Maintenance of plasma oncotic pressure (generally about 25 mm Hg) higher than pulmonary capillary pressure (about 7-12 mm Hg), maintenance of connective tissue and cellular barriers relatively impermeable to plasma proteins, and maintenance of an extensive lymphatic system are the mechanisms that keep the interstitium and alveoli dry.

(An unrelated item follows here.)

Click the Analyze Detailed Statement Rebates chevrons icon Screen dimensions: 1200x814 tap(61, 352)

Opposing forces responsible for fluid transfer to the interstitium include pulmonary capillary pressure and plasma oncotic pressure. Under normal circumstances, when fluid is transferred into the lung interstitium with increased lymphatic flow, no increase in interstitial volume occurs. However, when the capacity of lymphatic drainage is exceeded, liquid accumulates in the interstitial spaces surrounding the bronchioles and lung vasculature, thus creating CHF. When increased fluid and pressure cause tracking into the interstitial space around the alveoli and disruption of alveolar membrane junctions, fluid floods the alveoli and leads to pulmonary edema.

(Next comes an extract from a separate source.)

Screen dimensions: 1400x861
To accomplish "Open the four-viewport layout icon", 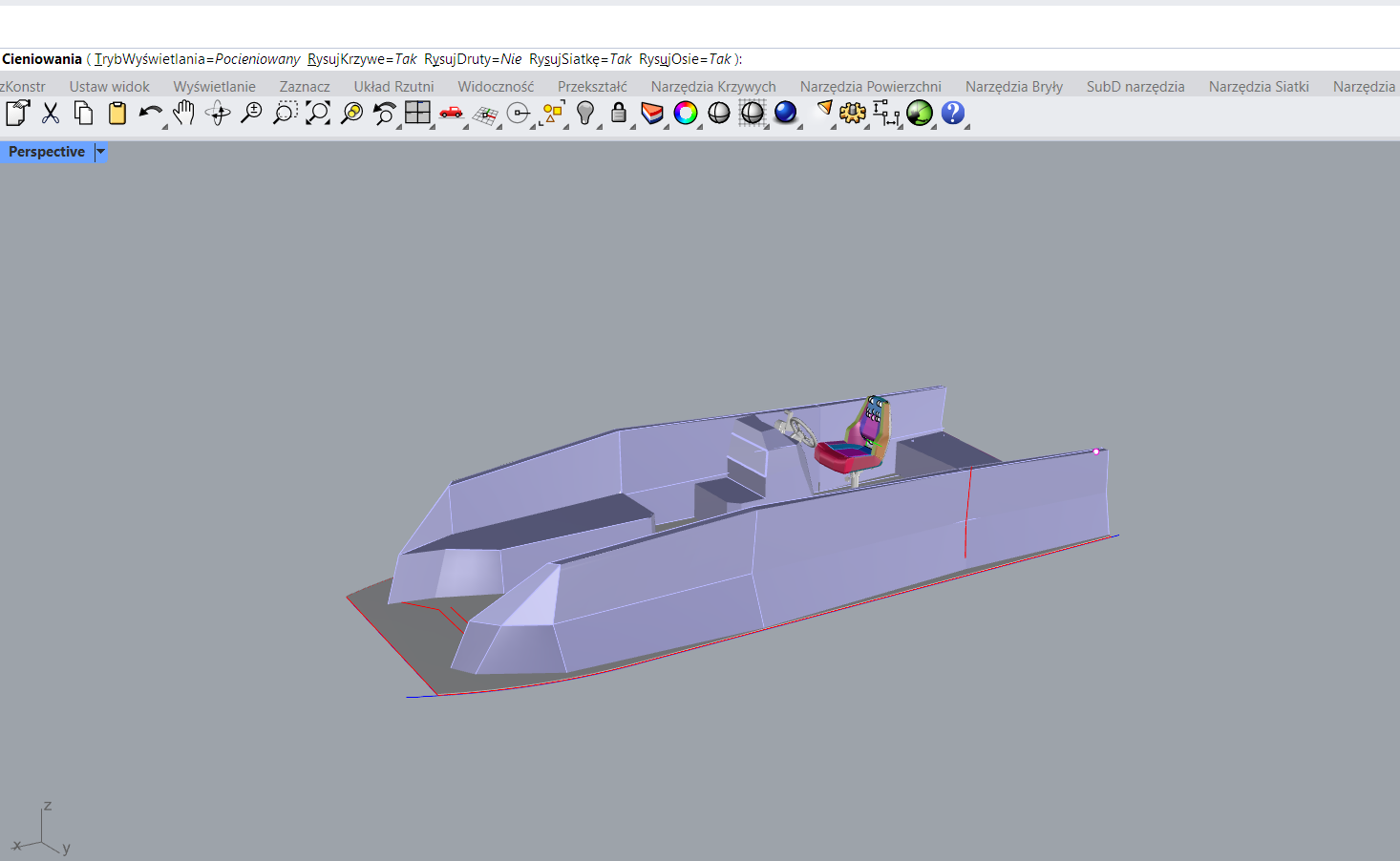I will [417, 114].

Etiologies of pulmonary edema may be placed in the following 6 categories:

  1. Pulmonary edema secondary to altered capillary permeability: Acute respiratory deficiency syndrome (ARDS), infectious causes, inhaled toxins, circulating exogenous toxins, vasoactive substances, disseminated intravascular coagulopathy (DIC), immunologic processes reactions, uremia, near drowning, and other aspirations
  2. Pulmonary edema secondary to increased pulmonary capillary pressure: Cardiac causes and noncardiac causes, including pulmonary venous thrombosis, stenosis or veno-occlusive disease, and volume overload
  3. Pulmonary edema secondary to decreased oncotic pressure found with hypoalbuminemia
  4. Pulmonary edema secondary to lymphatic insufficiency
  5. Pulmonary edema secondary to large negative pleural pressure with increased end expiratory volume
  6. Pulmonary edema secondary to mixed or unknown mechanisms including high altitude pulmonary edema (HAPE), neurogenic pulmonary edema, heroin or other overdoses, pulmonary embolism, eclampsia, postcardioversion, postanesthetic, postextubation, and post–cardiopulmonary bypass

This chapter is limited to cardiac causes of pulmonary edema and CHF and its relevant emergency care.

Frequency

United States

More than 3 million people have CHF, and more than 400,000 new patients present yearly. The prevalence rate of CHF is 1-2%.

Mortality/Morbidity

  • Approximately 30-40% of patients with CHF are hospitalized every year. CHF is the leading diagnosis-related group (DRG) among hospitalized patients older than 65 years. The 5-year mortality rate after diagnosis was reported in 1971 as 60% in men and 45% in women. In 1991, data from the Framingham heart study showed the 5-year mortality rate for CHF essentially remaining unchanged, with a median survival of 3.2 years for males and 5.4 years for females. This may be secondary to an aging US population with declining mortality due to other diseases.
  • The most common cause of death is progressive heart failure, but sudden death may account for up to 45% of all deaths. After auditing data on 4606 patients hospitalized with CHF between 1992-1993, the total in-hospital mortality rate was 19%, with 30% of deaths occurring from noncardiac causes.
  • Patients with coexisting insulin-dependent diabetes mellitus have a significantly increased mortality rate.

Race

  • Blacks are 1.5 times more likely to die of CHF than whites are. Nevertheless, black patients appear to have similar or lower in-hospital mortality rates than white patients.

Sex

  • Prevalence is greater in males than in females in patients aged 40-75 years.
  • No sex predilection is noted among patients older than 75 years.

Age

  • Prevalence of CHF increases with increasing age and affects about 10% of the population older than 75 years.